UNEXPECTED MEETINGS.

"You can go to your dinner, Mr. Yorke."

The clocks were striking one, as Brown, the manager, gave the semi-order. Roland, to whom dinner was an agreeable interlude, especially under the circumstances of having money in his pocket to pay for it, leaped off his stool forthwith, and caught up his hat.

"Are you not coming, Hurst?"

Mr. Hurst shook his head. "Little Jenner goes now. I stay until he comes back."

Little Jenner had been making preparation to go of his own accord, brushing his hat, drawing down his waistcoat, pushing gingerly in order his mass of soft fair hair. He was remarkably small; and these very small men are often very great dandies. Roland, who had shaken off the old pride in his rubs with the world, waited for him outside.
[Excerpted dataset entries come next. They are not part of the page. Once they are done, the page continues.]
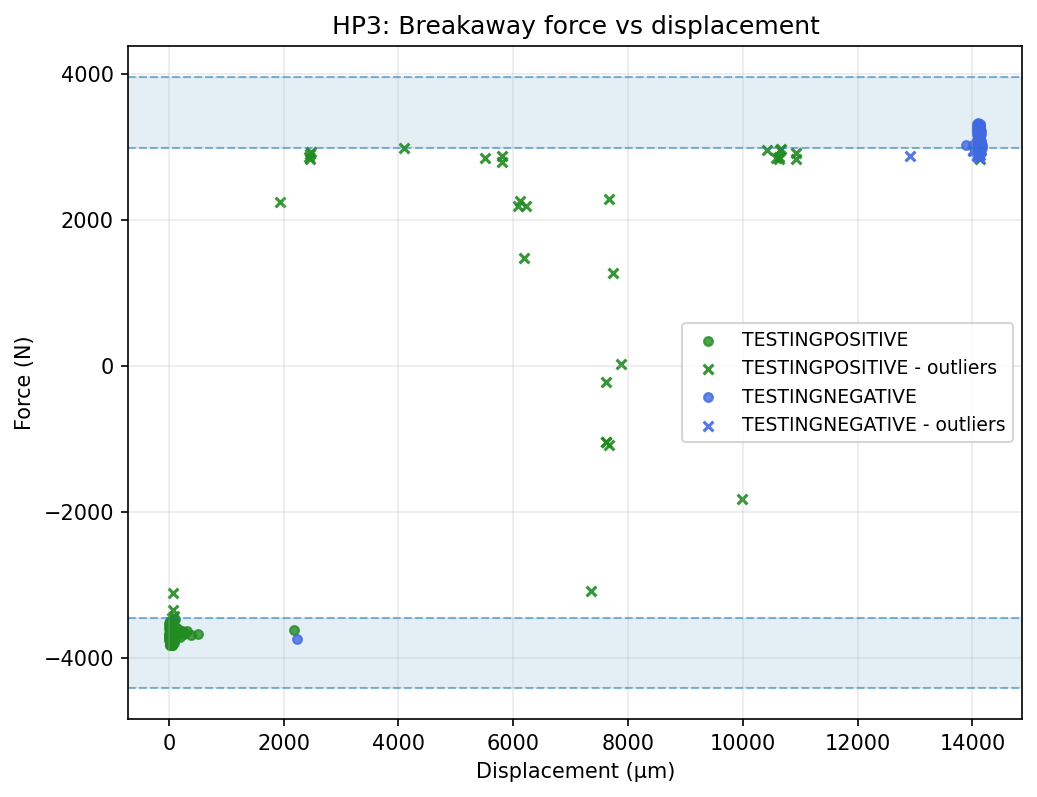
Task: Click the Displacement (µm) x-axis label
Action: point(575,771)
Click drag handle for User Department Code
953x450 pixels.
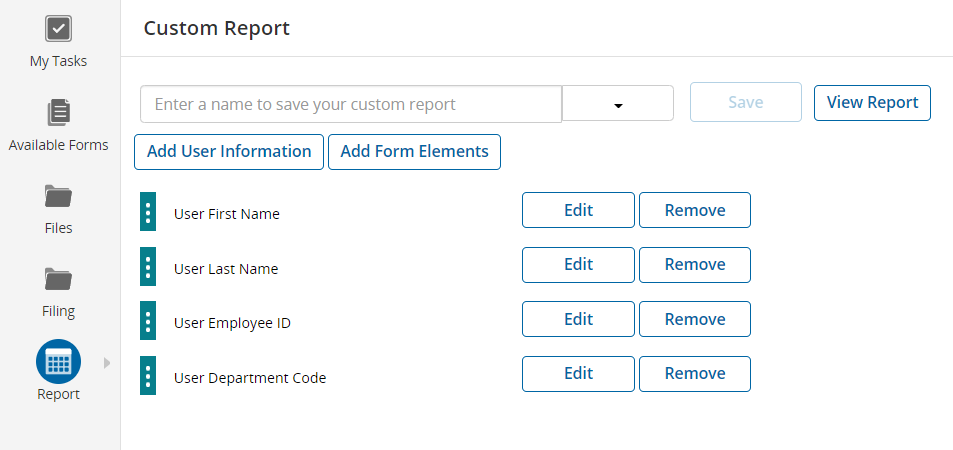[x=148, y=376]
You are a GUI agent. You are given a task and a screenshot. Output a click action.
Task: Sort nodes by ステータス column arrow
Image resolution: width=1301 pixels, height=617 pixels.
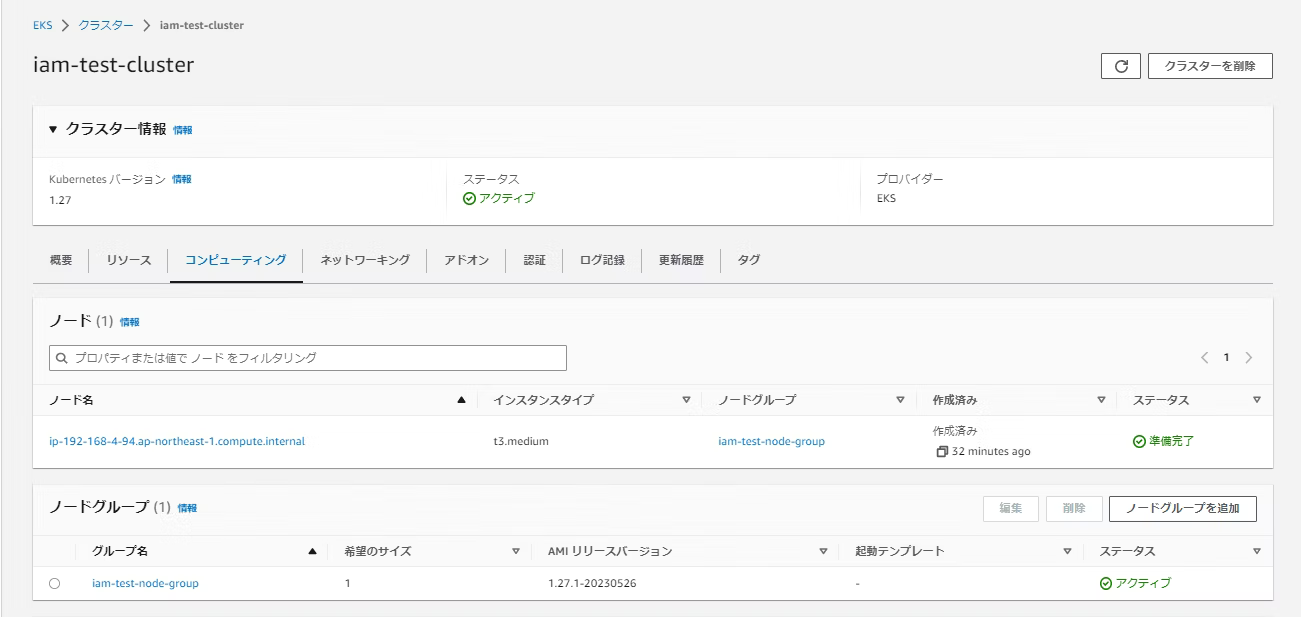pyautogui.click(x=1257, y=400)
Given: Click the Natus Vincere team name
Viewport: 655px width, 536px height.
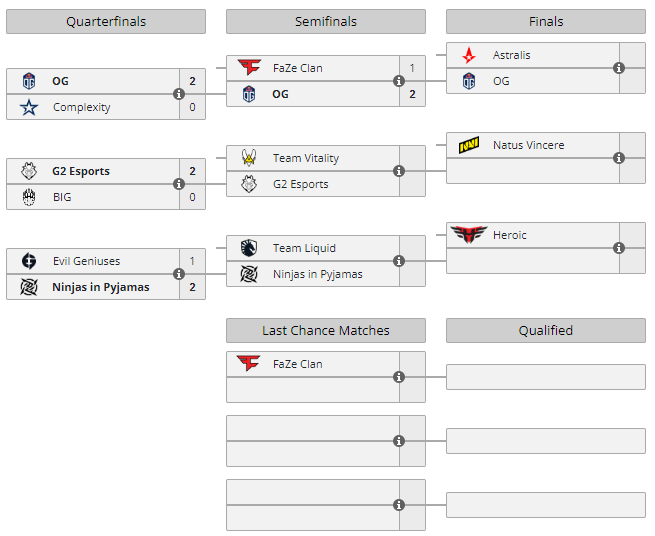Looking at the screenshot, I should click(528, 145).
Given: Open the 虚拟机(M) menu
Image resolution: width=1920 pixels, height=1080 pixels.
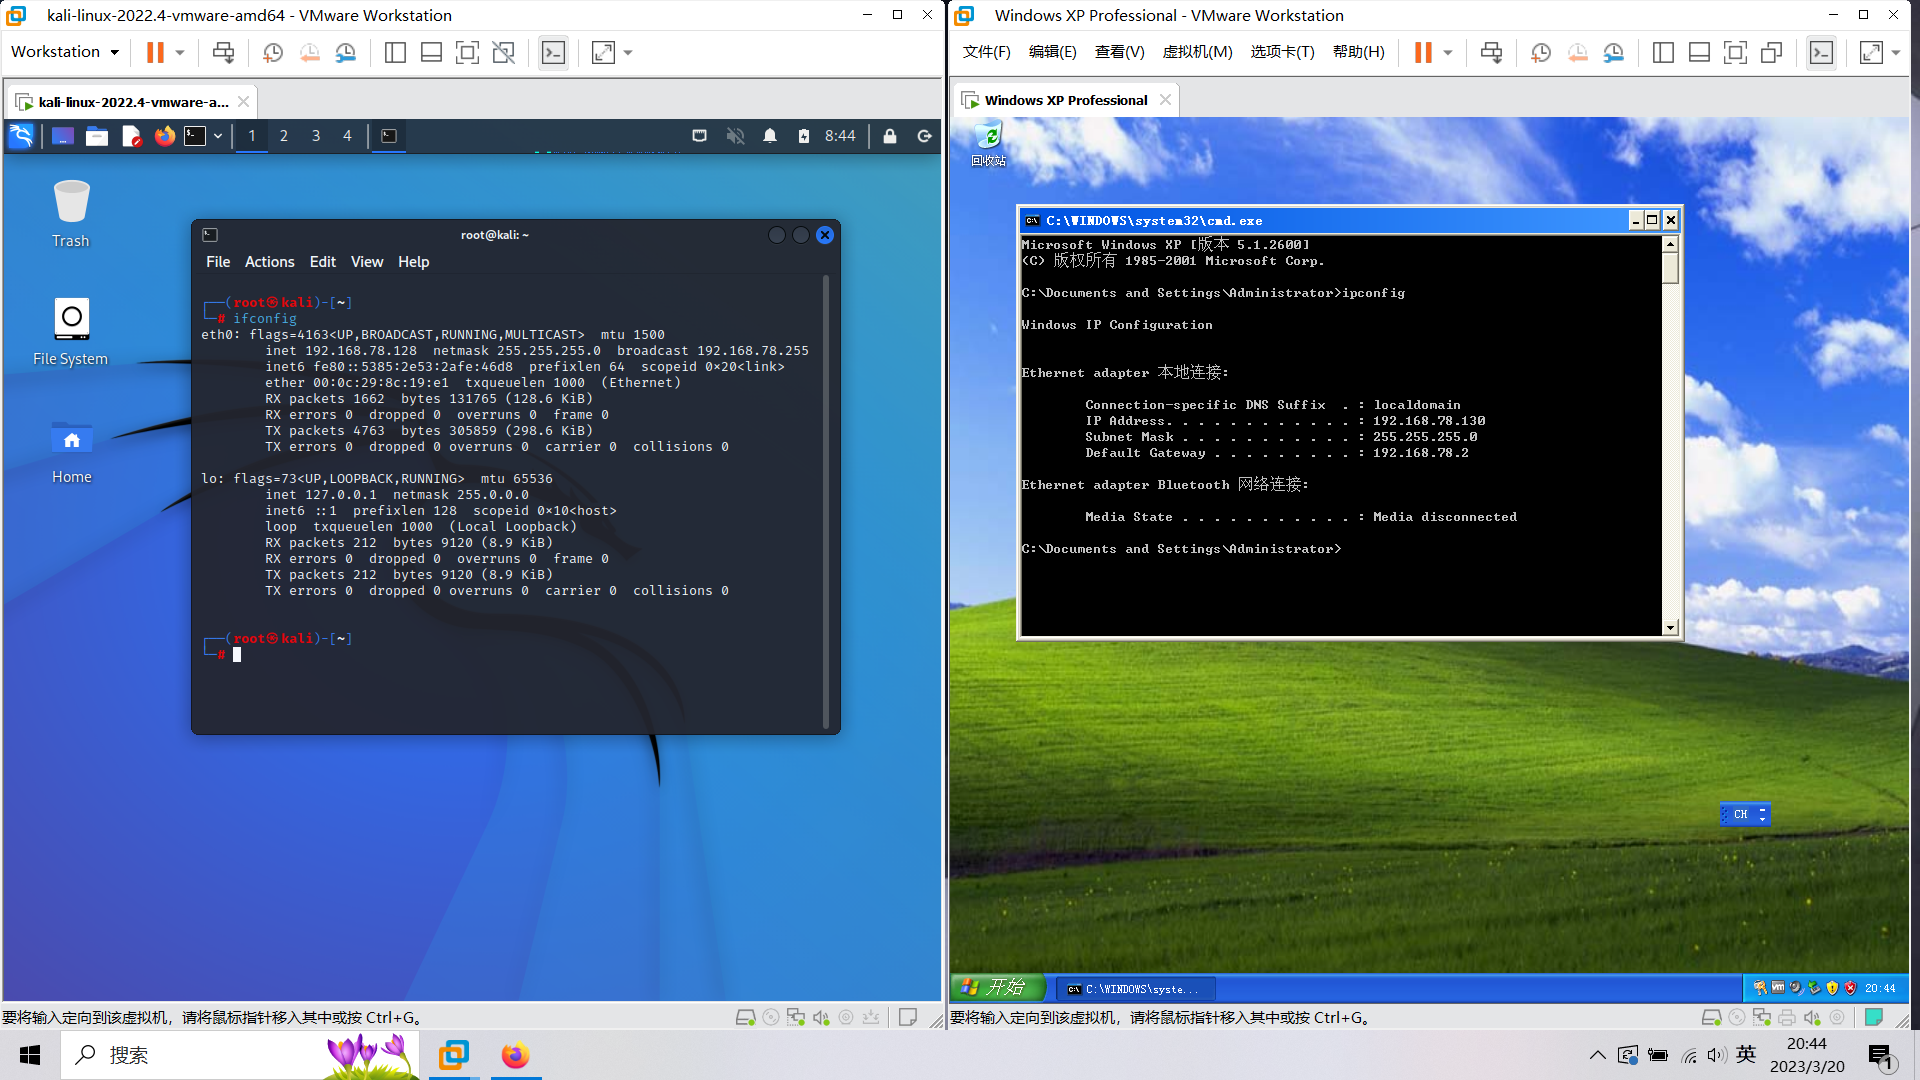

"Jenner, d'ye know of a good dining-place about here?" he asked, as they stood together, looking like a giant and a dwarf.

The clerk hesitated whether to say he did or did not. The place that he considered good might not appear so to the nephew of Sir Richard Yorke.

"I generally go to a house in Tottenham Court Road, sir. It's a kind of cook's shop, clean, and the meat excellent; but one sees all kinds of people there, and you may not think it up to you."

"Law, bless you!" cried Roland. "When a fellow has been knocked about for four years in the streets of Port Natal, he doesn't retain much ceremony. Let's get on to it. Do you know of any lodgings to be let in these parts, Jenner?" he continued again. "I shall get some as near to Greatorex's as I can. One does not want a three or four miles' dance night and morning."